### YOUR GOAL
Reproduce the entries word for word, from their first line down to and including the line that contains "Looking at the image, I should click on (790, 584).".

### ITEMS
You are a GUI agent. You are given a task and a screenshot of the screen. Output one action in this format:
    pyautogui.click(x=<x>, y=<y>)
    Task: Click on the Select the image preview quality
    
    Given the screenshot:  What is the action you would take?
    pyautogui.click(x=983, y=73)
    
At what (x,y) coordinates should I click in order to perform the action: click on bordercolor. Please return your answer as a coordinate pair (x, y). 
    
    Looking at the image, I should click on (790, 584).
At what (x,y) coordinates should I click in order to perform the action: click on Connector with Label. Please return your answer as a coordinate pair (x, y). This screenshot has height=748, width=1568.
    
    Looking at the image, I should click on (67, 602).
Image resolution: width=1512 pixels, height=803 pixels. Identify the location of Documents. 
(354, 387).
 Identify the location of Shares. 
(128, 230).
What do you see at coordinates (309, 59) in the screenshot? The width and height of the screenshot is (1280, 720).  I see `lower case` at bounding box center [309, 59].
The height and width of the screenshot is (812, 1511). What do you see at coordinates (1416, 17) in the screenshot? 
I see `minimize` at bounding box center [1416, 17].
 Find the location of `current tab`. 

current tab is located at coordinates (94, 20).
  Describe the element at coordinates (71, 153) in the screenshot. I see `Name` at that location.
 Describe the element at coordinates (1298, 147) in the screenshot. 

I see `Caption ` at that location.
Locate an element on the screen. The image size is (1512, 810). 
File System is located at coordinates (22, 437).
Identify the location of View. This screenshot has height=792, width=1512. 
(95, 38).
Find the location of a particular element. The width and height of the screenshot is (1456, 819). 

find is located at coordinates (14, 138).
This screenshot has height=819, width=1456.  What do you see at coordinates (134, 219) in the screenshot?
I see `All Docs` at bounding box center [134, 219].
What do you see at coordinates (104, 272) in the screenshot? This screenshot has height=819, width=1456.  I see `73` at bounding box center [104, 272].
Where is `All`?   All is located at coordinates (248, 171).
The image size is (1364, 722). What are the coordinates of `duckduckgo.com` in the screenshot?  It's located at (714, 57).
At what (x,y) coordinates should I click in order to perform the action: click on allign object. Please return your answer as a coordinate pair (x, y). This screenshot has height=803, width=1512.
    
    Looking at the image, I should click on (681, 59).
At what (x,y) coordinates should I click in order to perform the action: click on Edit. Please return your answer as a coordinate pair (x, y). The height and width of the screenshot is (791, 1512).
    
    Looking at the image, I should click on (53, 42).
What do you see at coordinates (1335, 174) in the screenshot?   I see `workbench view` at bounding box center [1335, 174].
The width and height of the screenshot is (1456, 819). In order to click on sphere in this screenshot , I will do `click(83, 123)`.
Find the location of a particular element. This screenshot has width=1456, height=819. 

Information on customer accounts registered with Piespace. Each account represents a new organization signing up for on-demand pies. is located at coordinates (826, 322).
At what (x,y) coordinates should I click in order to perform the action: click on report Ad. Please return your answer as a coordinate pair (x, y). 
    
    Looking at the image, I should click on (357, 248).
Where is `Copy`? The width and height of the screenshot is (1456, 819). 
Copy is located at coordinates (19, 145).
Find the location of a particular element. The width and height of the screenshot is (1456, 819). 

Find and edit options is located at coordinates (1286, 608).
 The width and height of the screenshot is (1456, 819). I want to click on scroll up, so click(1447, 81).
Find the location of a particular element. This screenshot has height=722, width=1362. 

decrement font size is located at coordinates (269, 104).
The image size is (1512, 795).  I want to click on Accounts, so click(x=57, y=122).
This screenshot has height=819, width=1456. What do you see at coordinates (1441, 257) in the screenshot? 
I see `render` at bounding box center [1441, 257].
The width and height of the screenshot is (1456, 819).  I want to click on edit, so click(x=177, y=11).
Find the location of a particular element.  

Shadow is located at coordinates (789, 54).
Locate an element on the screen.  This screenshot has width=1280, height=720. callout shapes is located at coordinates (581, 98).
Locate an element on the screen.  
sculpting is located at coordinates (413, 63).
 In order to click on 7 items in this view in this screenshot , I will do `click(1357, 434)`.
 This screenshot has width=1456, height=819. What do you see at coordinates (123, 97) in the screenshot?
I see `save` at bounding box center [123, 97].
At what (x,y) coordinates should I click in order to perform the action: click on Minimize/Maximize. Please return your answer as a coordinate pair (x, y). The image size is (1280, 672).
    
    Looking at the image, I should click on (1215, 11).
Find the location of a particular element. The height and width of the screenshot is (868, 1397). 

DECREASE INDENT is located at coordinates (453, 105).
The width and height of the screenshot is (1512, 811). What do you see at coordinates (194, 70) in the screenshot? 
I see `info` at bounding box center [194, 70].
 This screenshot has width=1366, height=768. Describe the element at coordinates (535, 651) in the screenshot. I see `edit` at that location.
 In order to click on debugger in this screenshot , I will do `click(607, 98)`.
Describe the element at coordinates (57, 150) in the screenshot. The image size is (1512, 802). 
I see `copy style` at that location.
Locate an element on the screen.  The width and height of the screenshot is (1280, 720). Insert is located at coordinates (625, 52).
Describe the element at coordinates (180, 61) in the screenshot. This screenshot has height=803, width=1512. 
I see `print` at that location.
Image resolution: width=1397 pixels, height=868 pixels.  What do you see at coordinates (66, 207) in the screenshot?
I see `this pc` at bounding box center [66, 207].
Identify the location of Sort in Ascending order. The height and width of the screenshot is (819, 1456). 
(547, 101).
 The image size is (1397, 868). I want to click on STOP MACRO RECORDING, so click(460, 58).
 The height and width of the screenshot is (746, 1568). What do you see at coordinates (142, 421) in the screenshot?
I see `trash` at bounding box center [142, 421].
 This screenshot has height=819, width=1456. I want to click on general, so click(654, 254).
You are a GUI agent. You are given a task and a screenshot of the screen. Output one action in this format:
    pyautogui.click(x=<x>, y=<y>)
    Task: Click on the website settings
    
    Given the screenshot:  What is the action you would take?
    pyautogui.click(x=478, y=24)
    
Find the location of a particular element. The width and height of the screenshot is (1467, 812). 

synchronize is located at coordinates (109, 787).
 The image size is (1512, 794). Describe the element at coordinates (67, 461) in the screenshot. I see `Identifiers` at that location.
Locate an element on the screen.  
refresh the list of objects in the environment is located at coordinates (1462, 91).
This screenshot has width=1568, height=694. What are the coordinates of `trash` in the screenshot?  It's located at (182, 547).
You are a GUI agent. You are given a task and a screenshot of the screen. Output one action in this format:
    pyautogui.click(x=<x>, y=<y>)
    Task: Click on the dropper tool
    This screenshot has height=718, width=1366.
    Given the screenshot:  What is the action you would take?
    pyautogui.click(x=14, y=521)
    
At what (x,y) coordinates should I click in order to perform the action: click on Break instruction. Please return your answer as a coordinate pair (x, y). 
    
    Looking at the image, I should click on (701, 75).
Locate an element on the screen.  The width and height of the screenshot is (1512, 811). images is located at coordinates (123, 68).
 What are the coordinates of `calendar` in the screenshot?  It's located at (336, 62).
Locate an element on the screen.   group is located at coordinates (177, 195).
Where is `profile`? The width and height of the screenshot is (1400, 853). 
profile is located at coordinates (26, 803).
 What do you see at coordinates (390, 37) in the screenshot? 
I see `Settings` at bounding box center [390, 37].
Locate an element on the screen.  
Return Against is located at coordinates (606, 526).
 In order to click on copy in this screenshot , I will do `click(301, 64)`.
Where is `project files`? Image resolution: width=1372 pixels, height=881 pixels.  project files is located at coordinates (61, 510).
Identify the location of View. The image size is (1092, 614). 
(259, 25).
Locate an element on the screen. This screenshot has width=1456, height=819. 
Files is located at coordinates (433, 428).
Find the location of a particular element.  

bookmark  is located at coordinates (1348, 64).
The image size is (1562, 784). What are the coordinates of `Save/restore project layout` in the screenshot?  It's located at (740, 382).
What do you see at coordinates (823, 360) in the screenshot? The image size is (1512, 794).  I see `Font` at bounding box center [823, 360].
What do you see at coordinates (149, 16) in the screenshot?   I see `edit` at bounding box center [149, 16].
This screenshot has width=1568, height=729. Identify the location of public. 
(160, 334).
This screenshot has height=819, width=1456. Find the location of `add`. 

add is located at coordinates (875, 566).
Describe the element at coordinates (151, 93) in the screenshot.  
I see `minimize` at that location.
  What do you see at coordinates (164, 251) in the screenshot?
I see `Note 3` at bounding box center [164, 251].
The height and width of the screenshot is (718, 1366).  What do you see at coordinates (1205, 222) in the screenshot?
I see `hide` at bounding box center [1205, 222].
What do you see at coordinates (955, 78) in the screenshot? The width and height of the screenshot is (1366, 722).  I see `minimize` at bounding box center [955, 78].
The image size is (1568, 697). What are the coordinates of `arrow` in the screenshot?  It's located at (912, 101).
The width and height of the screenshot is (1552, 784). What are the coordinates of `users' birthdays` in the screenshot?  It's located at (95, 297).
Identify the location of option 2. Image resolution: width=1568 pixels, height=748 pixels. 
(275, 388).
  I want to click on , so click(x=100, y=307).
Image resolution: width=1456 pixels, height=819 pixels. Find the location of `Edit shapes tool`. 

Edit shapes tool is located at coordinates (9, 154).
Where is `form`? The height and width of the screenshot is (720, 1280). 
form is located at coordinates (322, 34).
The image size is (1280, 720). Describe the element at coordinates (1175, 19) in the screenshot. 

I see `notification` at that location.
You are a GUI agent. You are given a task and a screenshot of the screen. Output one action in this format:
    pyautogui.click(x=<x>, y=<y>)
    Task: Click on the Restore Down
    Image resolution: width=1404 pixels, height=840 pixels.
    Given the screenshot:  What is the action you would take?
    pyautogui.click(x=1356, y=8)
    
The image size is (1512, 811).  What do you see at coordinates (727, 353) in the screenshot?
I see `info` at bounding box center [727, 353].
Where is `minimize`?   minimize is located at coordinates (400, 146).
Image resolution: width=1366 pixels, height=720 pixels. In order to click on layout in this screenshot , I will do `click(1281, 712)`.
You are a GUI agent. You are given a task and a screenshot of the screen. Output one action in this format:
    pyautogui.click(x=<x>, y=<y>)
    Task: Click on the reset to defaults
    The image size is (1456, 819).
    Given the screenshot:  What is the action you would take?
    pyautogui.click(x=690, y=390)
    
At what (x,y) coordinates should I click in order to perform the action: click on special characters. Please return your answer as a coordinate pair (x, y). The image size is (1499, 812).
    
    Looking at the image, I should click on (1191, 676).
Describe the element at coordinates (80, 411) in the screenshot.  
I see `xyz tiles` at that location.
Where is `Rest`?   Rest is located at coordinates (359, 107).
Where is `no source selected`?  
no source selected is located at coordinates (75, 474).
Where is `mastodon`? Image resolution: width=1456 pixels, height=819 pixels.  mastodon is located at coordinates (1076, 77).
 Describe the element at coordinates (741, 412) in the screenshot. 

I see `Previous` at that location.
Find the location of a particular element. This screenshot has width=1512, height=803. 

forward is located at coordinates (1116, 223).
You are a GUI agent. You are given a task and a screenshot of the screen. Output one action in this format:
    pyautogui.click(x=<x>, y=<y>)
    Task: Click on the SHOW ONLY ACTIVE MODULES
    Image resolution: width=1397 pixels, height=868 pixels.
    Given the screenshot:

### RESULT FOR THIS TASK
You are a GUI agent. You are given a task and a screenshot of the screen. Output one action in this format:
    pyautogui.click(x=<x>, y=<y>)
    Task: Click on the Select the image preview quality
    
    Given the screenshot:  What is the action you would take?
    pyautogui.click(x=983, y=73)
    
At what (x,y) coordinates should I click in order to perform the action: click on bordercolor. Please return your answer as a coordinate pair (x, y). 
    
    Looking at the image, I should click on (790, 584).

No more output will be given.